TASK DIRECTIONS -
All of the entries below are to be retyped exactly.
■ ■ ■ ■
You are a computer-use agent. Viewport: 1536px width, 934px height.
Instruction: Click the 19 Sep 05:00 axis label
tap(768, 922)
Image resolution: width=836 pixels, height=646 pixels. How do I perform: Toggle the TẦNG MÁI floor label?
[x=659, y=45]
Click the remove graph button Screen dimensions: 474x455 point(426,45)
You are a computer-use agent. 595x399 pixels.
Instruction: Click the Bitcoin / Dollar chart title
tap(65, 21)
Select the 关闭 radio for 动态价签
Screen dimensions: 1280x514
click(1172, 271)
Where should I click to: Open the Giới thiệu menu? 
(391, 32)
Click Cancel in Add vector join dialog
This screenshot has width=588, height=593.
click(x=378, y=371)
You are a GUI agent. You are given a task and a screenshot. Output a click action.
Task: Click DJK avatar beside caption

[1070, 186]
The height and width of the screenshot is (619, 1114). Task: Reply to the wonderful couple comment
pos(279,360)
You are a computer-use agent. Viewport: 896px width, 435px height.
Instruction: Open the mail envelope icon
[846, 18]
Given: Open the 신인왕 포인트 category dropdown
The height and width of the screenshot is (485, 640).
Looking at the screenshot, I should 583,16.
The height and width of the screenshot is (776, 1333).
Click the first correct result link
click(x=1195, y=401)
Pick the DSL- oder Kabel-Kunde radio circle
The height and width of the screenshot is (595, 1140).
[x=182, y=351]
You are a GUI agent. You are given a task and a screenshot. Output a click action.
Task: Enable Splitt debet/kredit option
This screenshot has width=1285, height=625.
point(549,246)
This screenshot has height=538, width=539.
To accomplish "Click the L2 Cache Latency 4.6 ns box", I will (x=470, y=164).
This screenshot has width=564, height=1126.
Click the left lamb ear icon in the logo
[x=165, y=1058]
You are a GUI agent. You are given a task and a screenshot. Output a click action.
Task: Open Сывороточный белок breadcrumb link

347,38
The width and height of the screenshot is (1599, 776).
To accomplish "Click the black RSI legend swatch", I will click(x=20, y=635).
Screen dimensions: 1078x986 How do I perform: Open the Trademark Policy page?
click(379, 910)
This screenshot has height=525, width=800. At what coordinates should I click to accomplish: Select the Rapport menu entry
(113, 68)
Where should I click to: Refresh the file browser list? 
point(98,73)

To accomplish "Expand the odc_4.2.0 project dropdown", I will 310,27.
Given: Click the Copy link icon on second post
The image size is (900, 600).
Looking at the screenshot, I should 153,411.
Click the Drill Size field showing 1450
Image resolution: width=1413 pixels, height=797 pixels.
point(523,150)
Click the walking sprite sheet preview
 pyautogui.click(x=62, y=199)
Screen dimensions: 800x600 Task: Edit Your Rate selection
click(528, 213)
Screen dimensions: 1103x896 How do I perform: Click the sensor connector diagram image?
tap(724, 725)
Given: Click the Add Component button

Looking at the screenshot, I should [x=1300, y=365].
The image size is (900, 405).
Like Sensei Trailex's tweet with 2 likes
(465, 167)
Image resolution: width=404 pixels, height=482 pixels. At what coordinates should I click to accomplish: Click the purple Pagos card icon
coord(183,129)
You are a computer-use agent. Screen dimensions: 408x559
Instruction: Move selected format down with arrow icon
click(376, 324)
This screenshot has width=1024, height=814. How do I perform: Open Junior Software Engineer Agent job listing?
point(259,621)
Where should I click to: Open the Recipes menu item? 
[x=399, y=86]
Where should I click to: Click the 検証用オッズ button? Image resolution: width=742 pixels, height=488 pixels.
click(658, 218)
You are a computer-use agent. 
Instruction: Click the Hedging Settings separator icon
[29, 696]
■ ■ ■ ■
RESULT BELOW -
You are a computer-use agent. Viewport: 1536px width, 934px height.
Instruction: Click the 19 Sep 05:00 axis label
tap(768, 922)
Image resolution: width=836 pixels, height=646 pixels. How do I perform: Toggle the TẦNG MÁI floor label?
[x=659, y=45]
Click the remove graph button Screen dimensions: 474x455 point(426,45)
You are a computer-use agent. 595x399 pixels.
Instruction: Click the Bitcoin / Dollar chart title
tap(65, 21)
Select the 关闭 radio for 动态价签
Screen dimensions: 1280x514
click(1172, 271)
Where should I click to: Open the Giới thiệu menu? 
(391, 32)
Click Cancel in Add vector join dialog
This screenshot has width=588, height=593.
click(x=378, y=371)
You are a GUI agent. You are given a task and a screenshot. Output a click action.
Task: Click DJK avatar beside caption

[1070, 186]
The height and width of the screenshot is (619, 1114). Task: Reply to the wonderful couple comment
pos(279,360)
You are a computer-use agent. Viewport: 896px width, 435px height.
Instruction: Open the mail envelope icon
[846, 18]
Given: Open the 신인왕 포인트 category dropdown
The height and width of the screenshot is (485, 640).
Looking at the screenshot, I should 583,16.
The height and width of the screenshot is (776, 1333).
Click the first correct result link
click(x=1195, y=401)
Pick the DSL- oder Kabel-Kunde radio circle
The height and width of the screenshot is (595, 1140).
[x=182, y=351]
You are a GUI agent. You are given a task and a screenshot. Output a click action.
Task: Enable Splitt debet/kredit option
This screenshot has width=1285, height=625.
point(549,246)
This screenshot has height=538, width=539.
To accomplish "Click the L2 Cache Latency 4.6 ns box", I will (x=470, y=164).
This screenshot has width=564, height=1126.
Click the left lamb ear icon in the logo
[x=165, y=1058]
You are a GUI agent. You are given a task and a screenshot. Output a click action.
Task: Open Сывороточный белок breadcrumb link

347,38
The width and height of the screenshot is (1599, 776).
To accomplish "Click the black RSI legend swatch", I will click(x=20, y=635).
Screen dimensions: 1078x986 How do I perform: Open the Trademark Policy page?
click(379, 910)
This screenshot has height=525, width=800. At what coordinates should I click to accomplish: Select the Rapport menu entry
(113, 68)
Where should I click to: Refresh the file browser list? 
point(98,73)

To accomplish "Expand the odc_4.2.0 project dropdown", I will 310,27.
Given: Click the Copy link icon on second post
The image size is (900, 600).
Looking at the screenshot, I should 153,411.
Click the Drill Size field showing 1450
Image resolution: width=1413 pixels, height=797 pixels.
point(523,150)
Click the walking sprite sheet preview
 pyautogui.click(x=62, y=199)
Screen dimensions: 800x600 Task: Edit Your Rate selection
click(528, 213)
Screen dimensions: 1103x896 How do I perform: Click the sensor connector diagram image?
tap(724, 725)
Given: Click the Add Component button

Looking at the screenshot, I should [x=1300, y=365].
The image size is (900, 405).
Like Sensei Trailex's tweet with 2 likes
(465, 167)
Image resolution: width=404 pixels, height=482 pixels. At what coordinates should I click to accomplish: Click the purple Pagos card icon
coord(183,129)
You are a computer-use agent. Screen dimensions: 408x559
Instruction: Move selected format down with arrow icon
click(376, 324)
This screenshot has width=1024, height=814. How do I perform: Open Junior Software Engineer Agent job listing?
point(259,621)
Where should I click to: Open the Recipes menu item? 
[x=399, y=86]
Where should I click to: Click the 検証用オッズ button? Image resolution: width=742 pixels, height=488 pixels.
click(658, 218)
You are a computer-use agent. 
Instruction: Click the Hedging Settings separator icon
[29, 696]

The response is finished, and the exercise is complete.